# Question for teachers in Egypt



## aykalam (Apr 12, 2010)

Just heard that all language schools in Egypt will be made to teach the national curriculum. 

Have any of you guys teaching here in Egypt heard this? If so, would it apply only to "language" as opposed to "international" schools???


----------



## ArabianNights (Jul 23, 2011)

They have a curriculum here? Really? 

Something humorous just came to mind, but I won't type it. I'd get slaps.


----------



## txlstewart (Jun 20, 2010)

Language schools sometimes have the word "international" in their name--that's all.


----------



## aykalam (Apr 12, 2010)

txlstewart said:


> Language schools sometimes have the word "international" in their name--that's all.
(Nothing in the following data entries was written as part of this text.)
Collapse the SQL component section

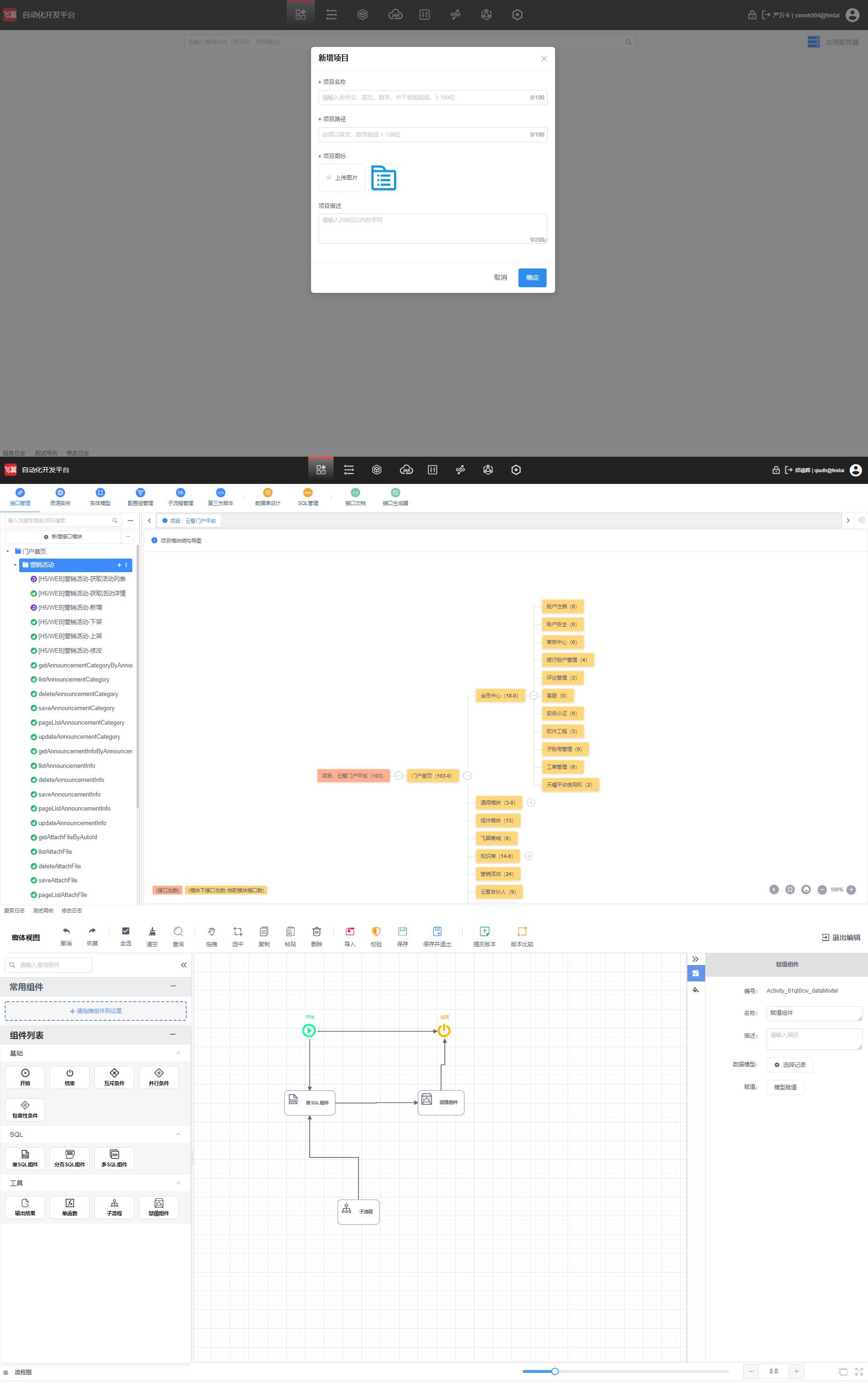click(x=178, y=1134)
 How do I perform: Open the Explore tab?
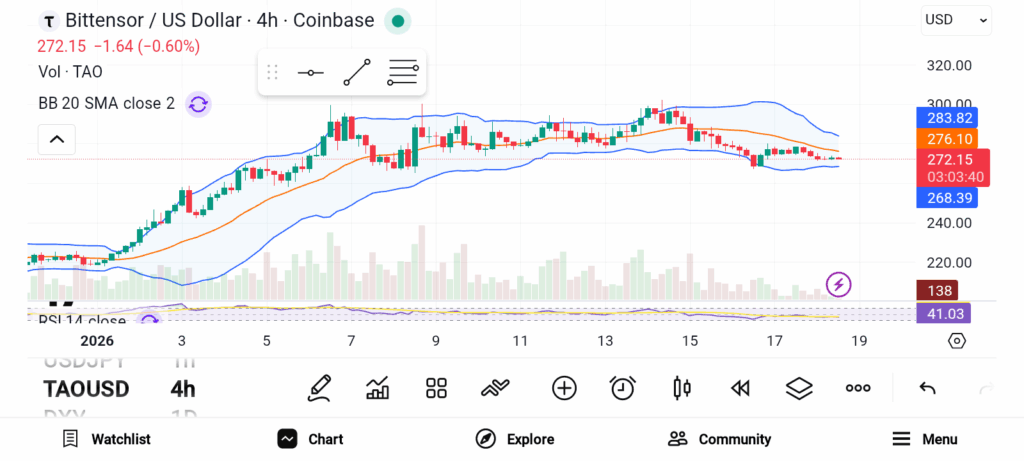[515, 439]
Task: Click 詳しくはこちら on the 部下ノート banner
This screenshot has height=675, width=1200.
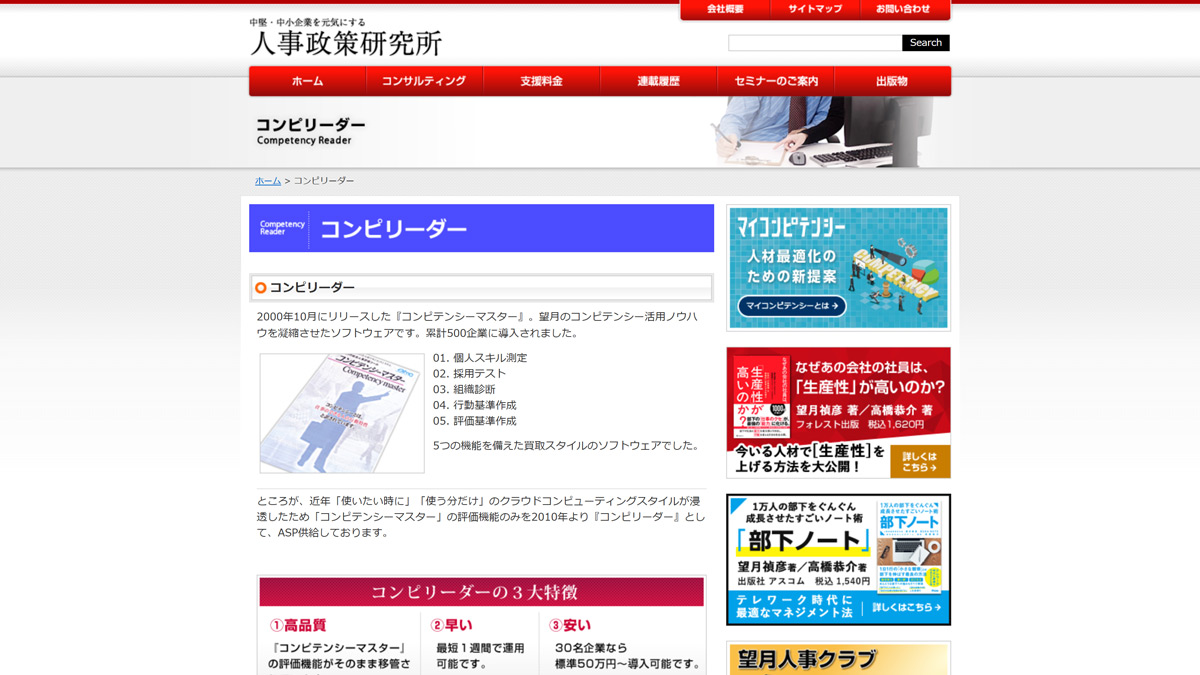Action: tap(906, 607)
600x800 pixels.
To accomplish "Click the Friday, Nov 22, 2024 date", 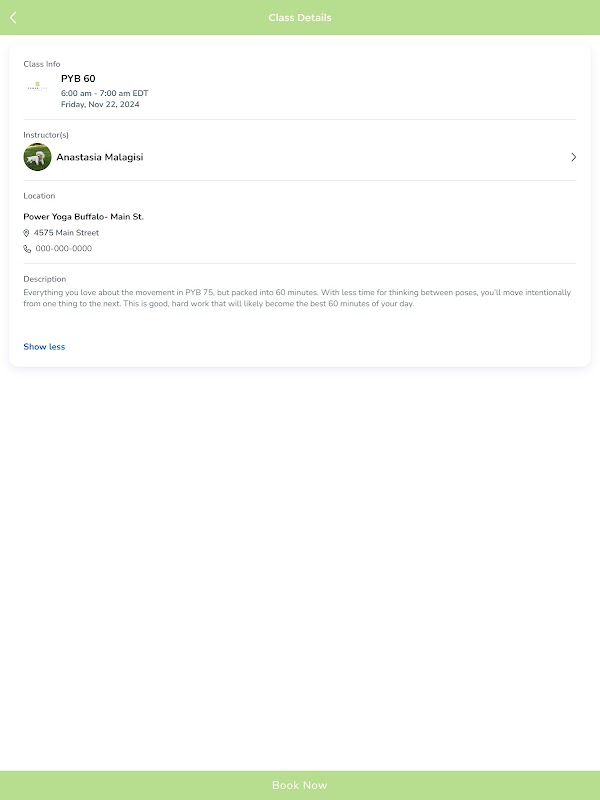I will click(100, 105).
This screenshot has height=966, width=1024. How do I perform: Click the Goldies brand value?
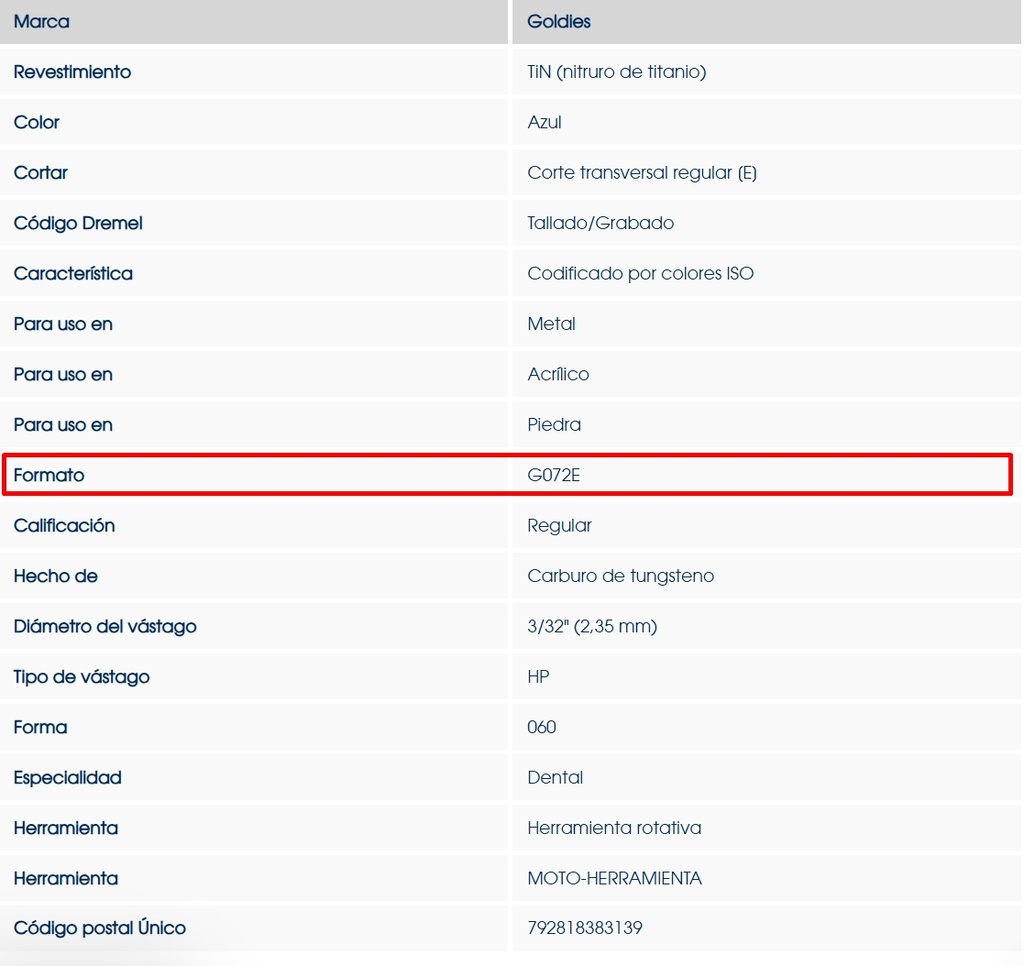tap(559, 21)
I am aware of that, but that was not my question at all. Someone I know received a message from their kid's (language) school saying that due to a government decree all schools in Egypt would be forced to follow the national curriculum


----------



## CatMandoo (Dec 16, 2011)

aykalam said:


> I am aware of that, but that was not my question at all. Someone I know received a message from their kid's (language) school saying that due to a government decree all schools in Egypt would be forced to follow the national curriculum


For all it's worth, just spoke to my neighbor who is Director at an International School in Alex, and she said it's all nonesense. That rumor has been floating around for some time now.


----------



## aykalam (Apr 12, 2010)

CatMandoo said:


> For all it's worth, just spoke to my neighbor who is Director at an International School in Alex, and she said it's all nonesense. That rumor has been floating around for some time now.


Thank you! That's music to my ears


----------